Toutefois, l'OMC et sa méthode (le multilatéralisme) rencontrent aussi des difficultés croissantes. Le nombre de membres a certes augmenté – seuls 23 pays négociaient lors de la signature du GATT, contre 161 aujourd'hui –, mais les pays sont très hétérogènes, en conséquence de quoi ils n'ont pas les mêmes besoins et objectifs, comme l’atteste l'échec du cycle de Doha, après que les négociations ont été suspendues en 2006 faute d’accord sur la libéralisation de l’agriculture. Compte tenu de cette complexité, Dani RODRIK (Nations et mondialisation, 2009) suggérait de revenir à de légers protectionnismes supranationaux mis en place à l'échelle des unions économiques régionales – telle serait selon lui la meilleure échelle pour apporter une vraie solution à la fois commune à plusieurs États et adaptée aux spécificités de chacun.
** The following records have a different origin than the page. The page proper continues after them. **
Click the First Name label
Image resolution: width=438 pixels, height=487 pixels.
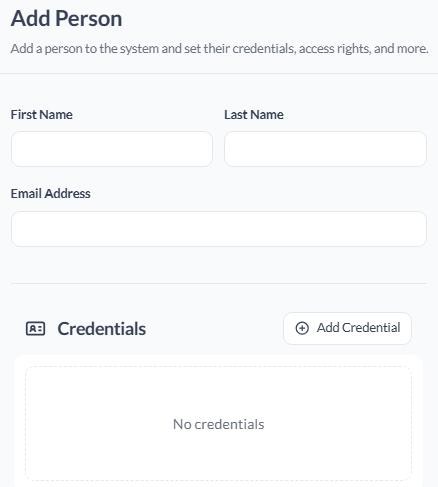[42, 115]
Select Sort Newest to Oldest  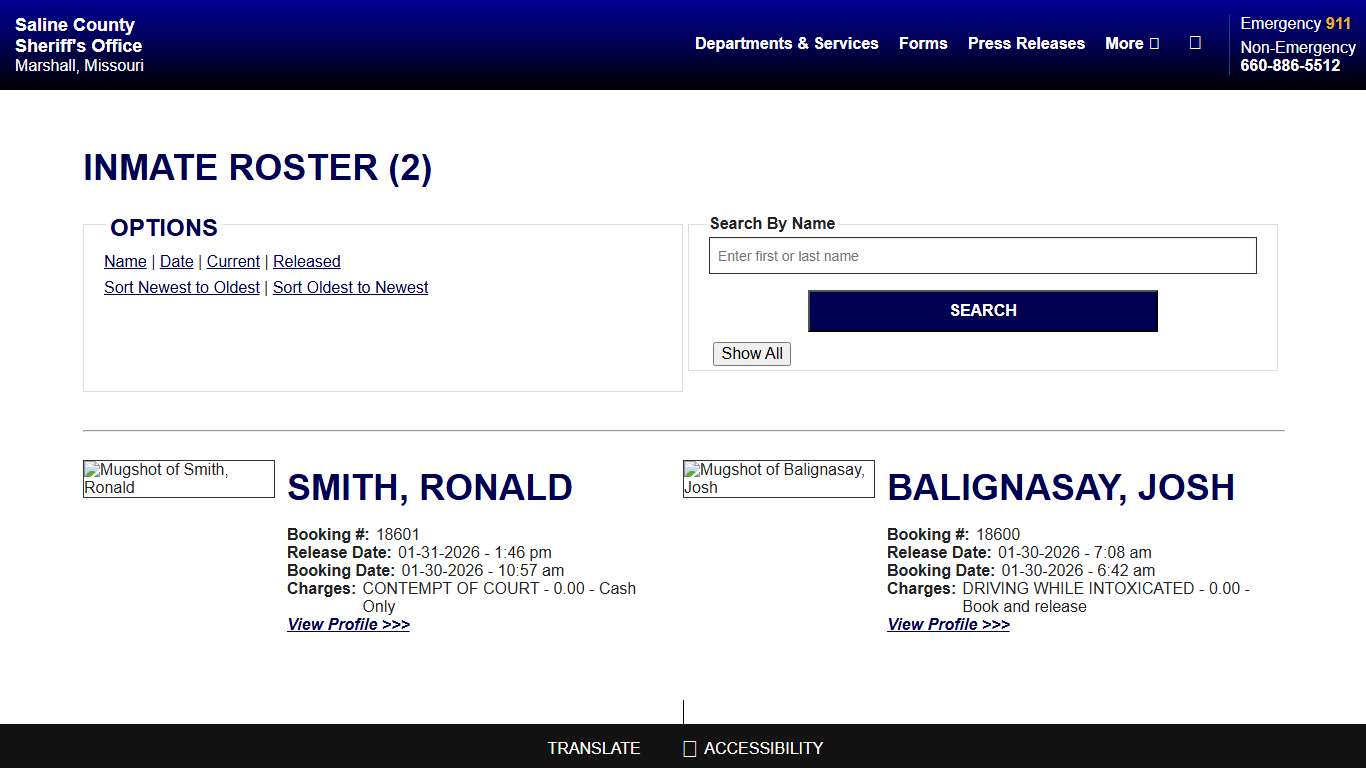[181, 287]
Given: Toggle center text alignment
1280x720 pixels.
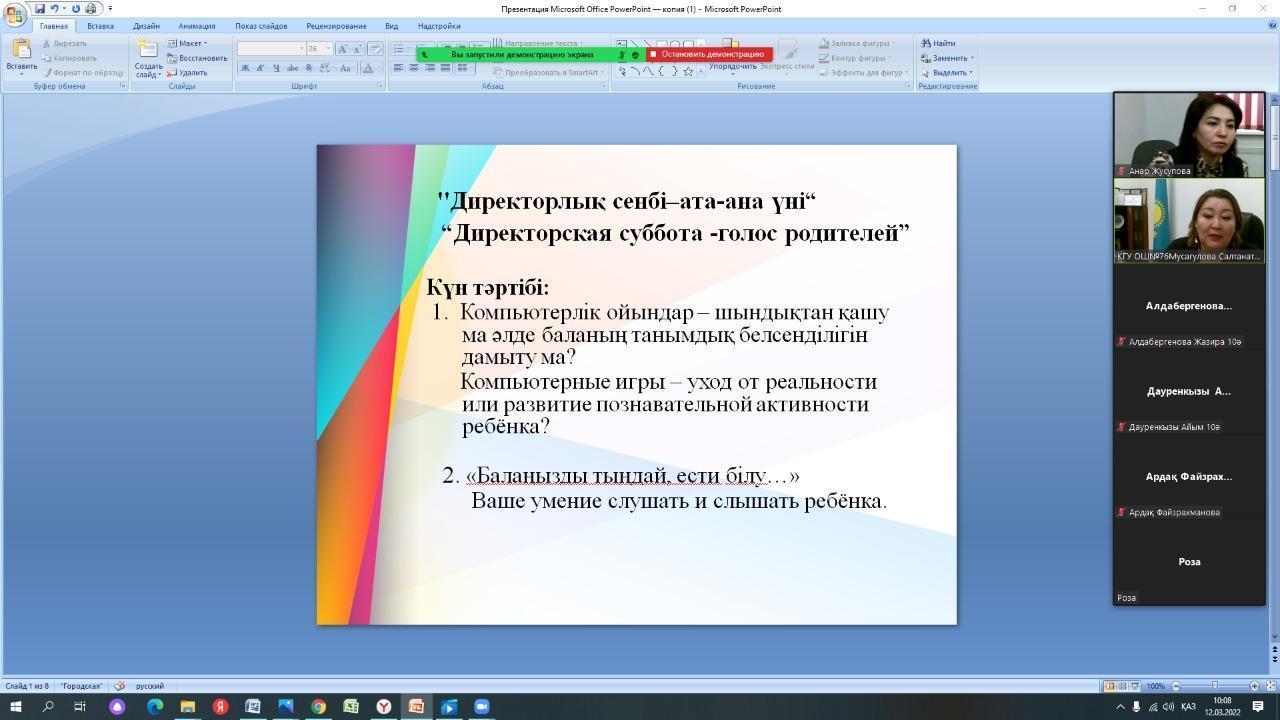Looking at the screenshot, I should pyautogui.click(x=414, y=68).
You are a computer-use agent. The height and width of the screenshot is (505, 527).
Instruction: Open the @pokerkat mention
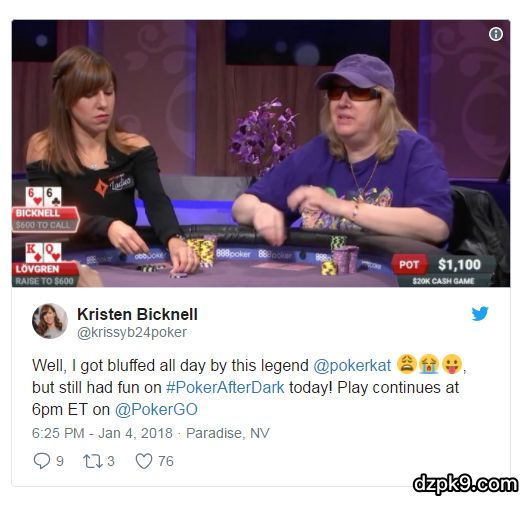coord(352,365)
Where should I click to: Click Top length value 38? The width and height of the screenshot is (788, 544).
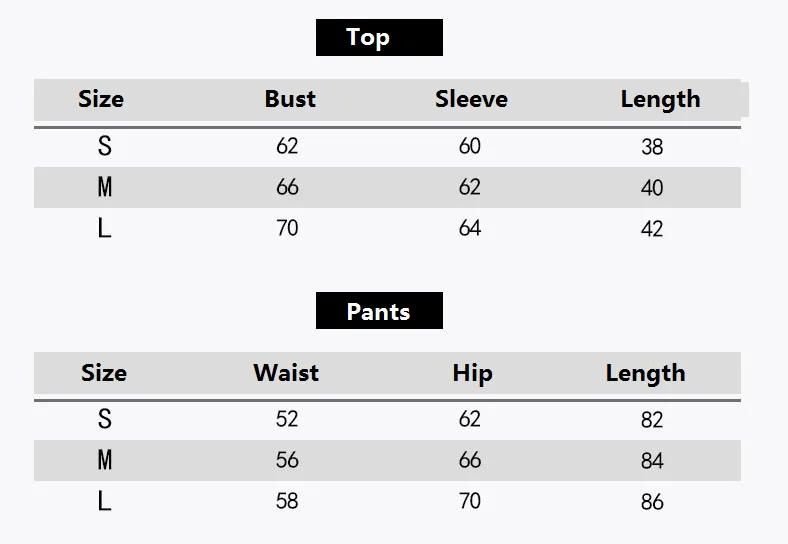coord(652,147)
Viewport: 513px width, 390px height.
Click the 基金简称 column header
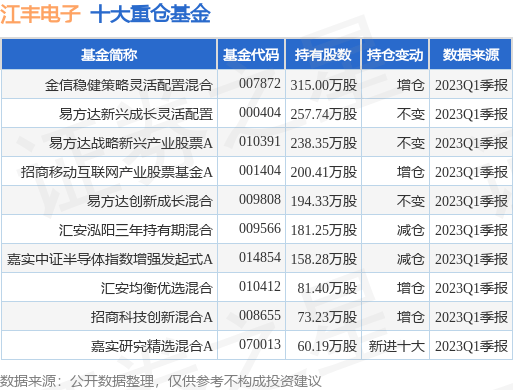pyautogui.click(x=109, y=55)
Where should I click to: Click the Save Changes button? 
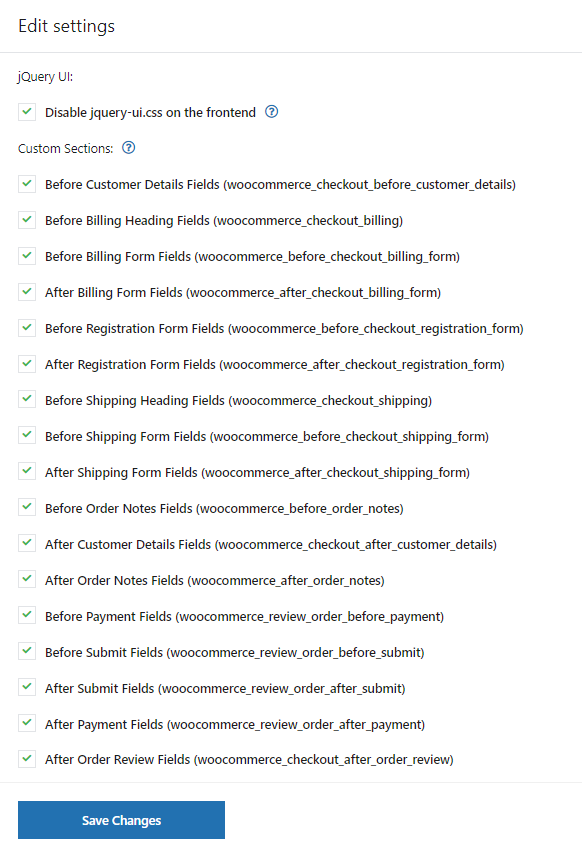pyautogui.click(x=121, y=820)
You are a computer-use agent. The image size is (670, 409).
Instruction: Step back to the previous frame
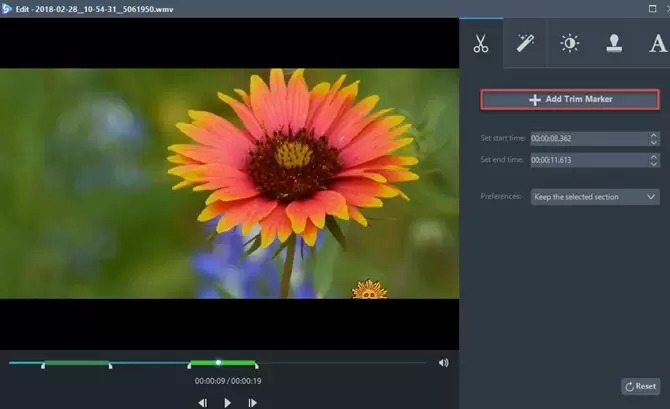[x=202, y=402]
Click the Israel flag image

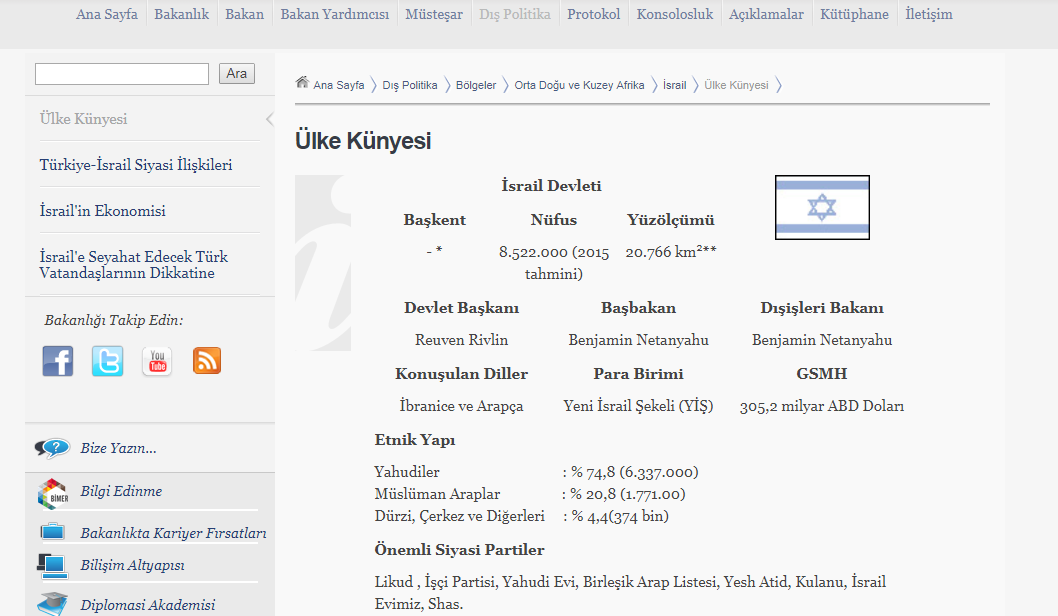pos(822,208)
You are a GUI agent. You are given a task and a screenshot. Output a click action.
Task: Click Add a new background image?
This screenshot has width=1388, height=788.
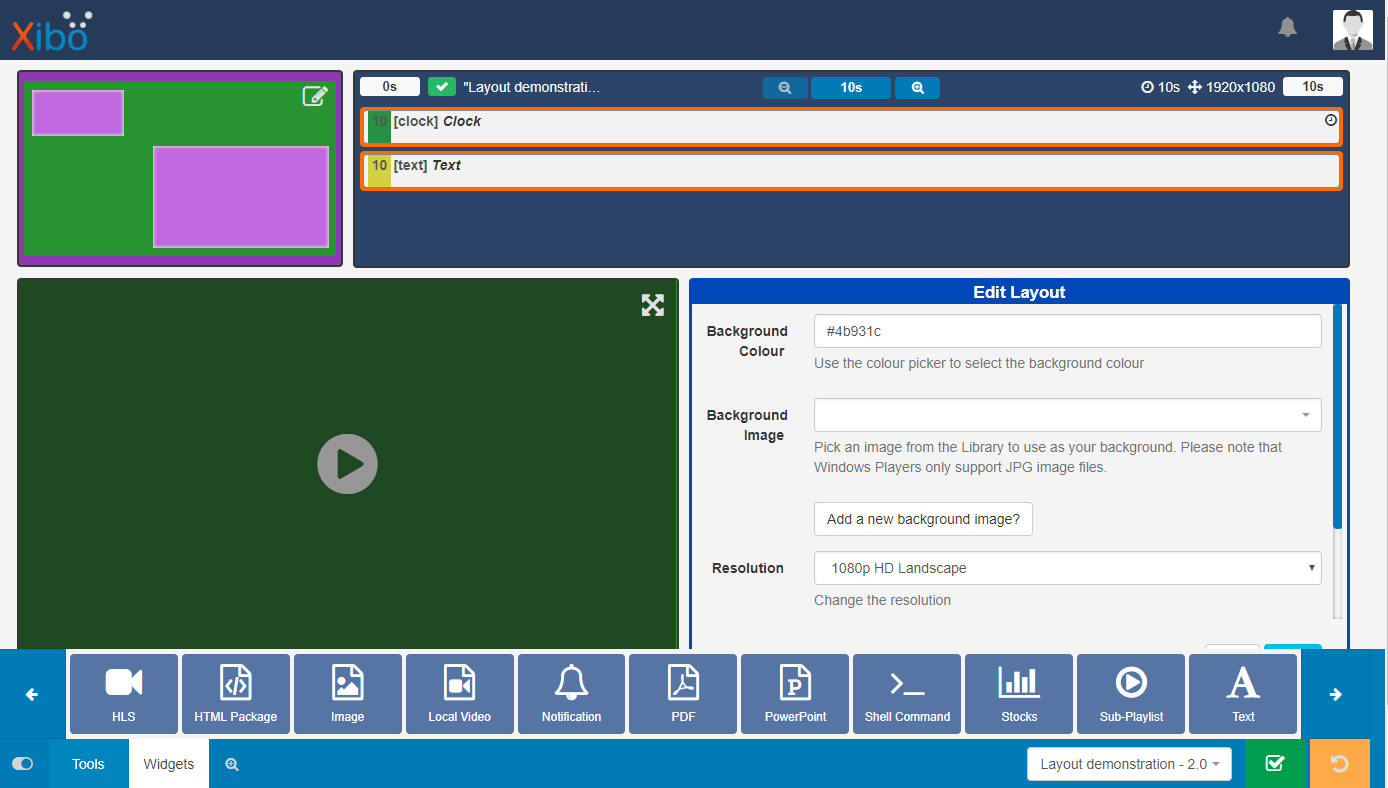922,518
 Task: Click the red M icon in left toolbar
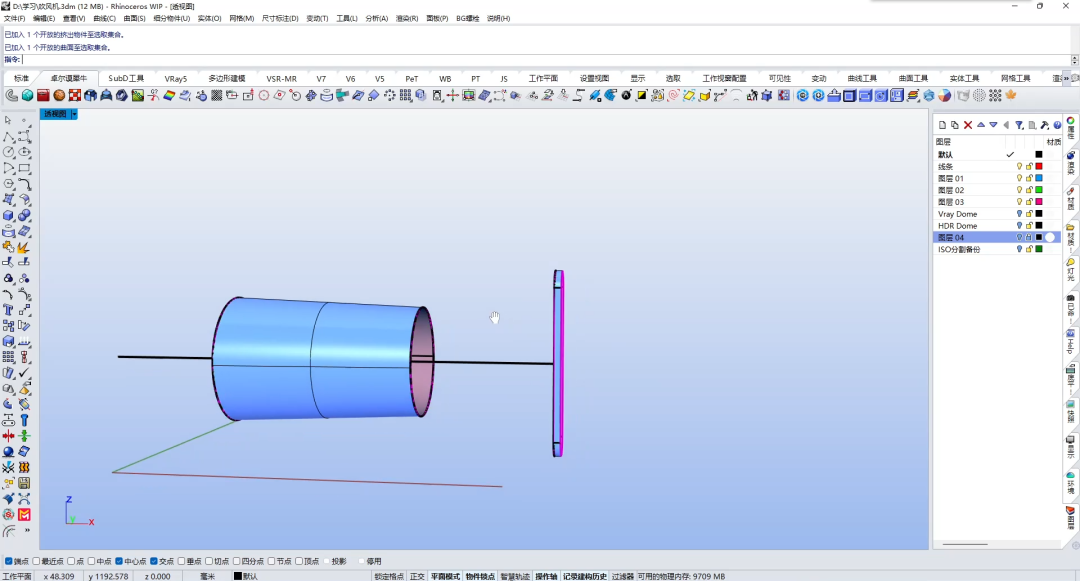(24, 515)
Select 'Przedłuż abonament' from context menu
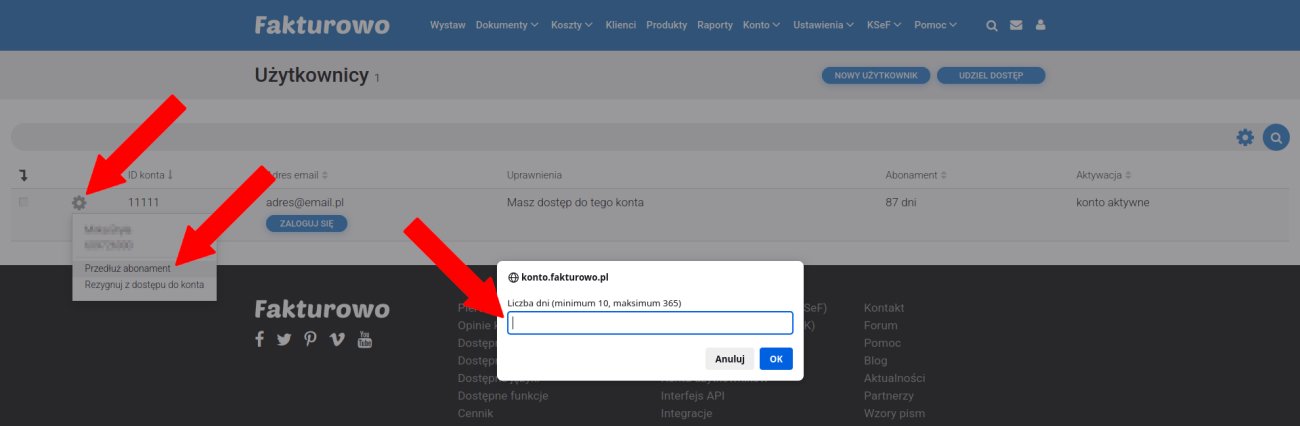The width and height of the screenshot is (1300, 426). 128,268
La gestion de la question environnementale semble également bloquée. Le protocole de Kyoto entré en vigueur en 2005 n'a pas permis une réduction des émissions de CO2 à l'échelle mondiale : elles sont passées de 29 milliards de tonnes en 2005 à 37 en 2014 (+ 27 %). Ayant accouché d’un accord dépourvu de contrainte juridique, le sommet de Copenhague de 2009 a été un échec. En 2015, un rapport du FMI chiffrait à dix millions de dollars par minute les subventions et aides accordées, au niveau mondial, aux secteurs des énergies fossiles.
Enfin, la mondialisation souffre d'un manque de transparence. Les firmes multinationales poussent l’optimisation fiscale aussi loin que possible, tandis que les acteurs de l’économie mondiale (gouvernements, entreprises, institutions) négocient dans le secret. En 2015, le site Wikileaks s'est par exemple trouvé comme allié Yanis VAROUFAKIS, l’ex-ministre des Finances grec, pour chercher à divulguer la teneur des accords TAFTA, le traité de libre-échange controversé entre l'Union européenne et les États-Unis. Alors que ces accords sont négociés pour les citoyens des différents pays et en leur nom, ces derniers n'ont pas accès au contenu des négociations.
[1] Selon un sondage IFOP de 2012, 75 % des Français considèrent que la concurrence internationale avec des pays comme la Chine ou l'Inde aura durant les dix prochaines années des conséquences négatives sur l'emploi en France.